Sinceramente, não consegui ver nada de interessante nas equipes da Holanda e da Espanha que estão na final. A Alemanha até que surpreendeu um pouco, em algumas partidas, com um futebol diferente do que sempre praticou. Foi só.
O que falam da Espanha e Holanda, considerando-as grandes surpresas da Copa, representantes do melhor futebol praticado no momento, para mim é puro exagero, fruto da imaginação de muitos jornalistas. Não vi nada de anormal, espetacular, para concordar que holandeses e espanhóis jogam um futebol de primeira, objetivo..
Podem até serem considerados os melhores da atualidade, pelo simples fato que as demais seleções estiveram abaixo do esperado, exibindo um futebol de baixa qualidade. Isto é aceitável.
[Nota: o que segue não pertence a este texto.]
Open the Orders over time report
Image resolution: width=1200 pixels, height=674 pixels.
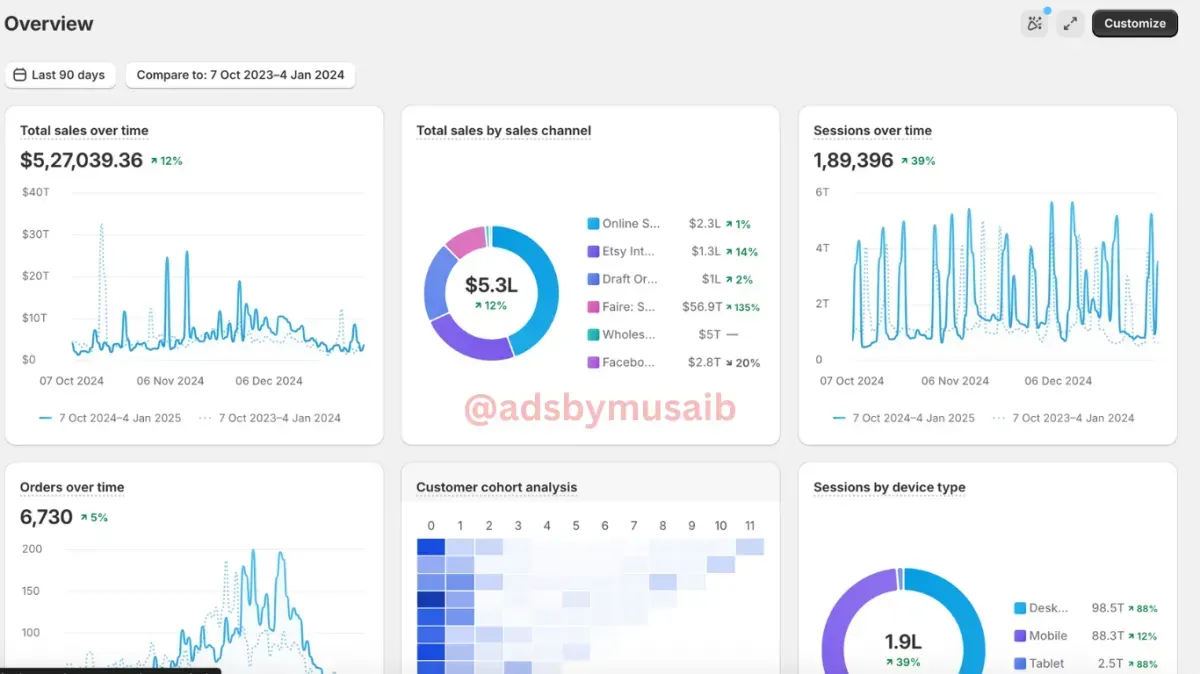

Outra coisa difícil de concordar é com o que dizem de alguns jogadores, eleitos pela mídia como foras-de-séries, craques de bola. Desculpe-me discordar de quem acha que um David Villa, Xavi, Sneijder, Van Persie possam ser considerados craques. São jogadores comuns, esforçados, que de vez em quando fazem uma jogada mais objetiva.
Do jeito que andam jogando, nem um Kaká e Cristiano Ronaldo, eleitos melhores do mundo, podem ser considerados excepcionais. Melhores que eles, no momento, podemos até eleger os meninos do Santos, Ganso e Neymar.
Craques de verdade, foram Pelé, Tostão, Gérson, Romário, Maradona, e recentemente, Ronaldinho Gaúcho, que faziam o que queriam com a bola nos pés, e aplicavam dribles desconcertantes nos adversários e até ganhavam jogos sozinhos. Feliz quem pôde vê-los jogar. Eu sou um deles.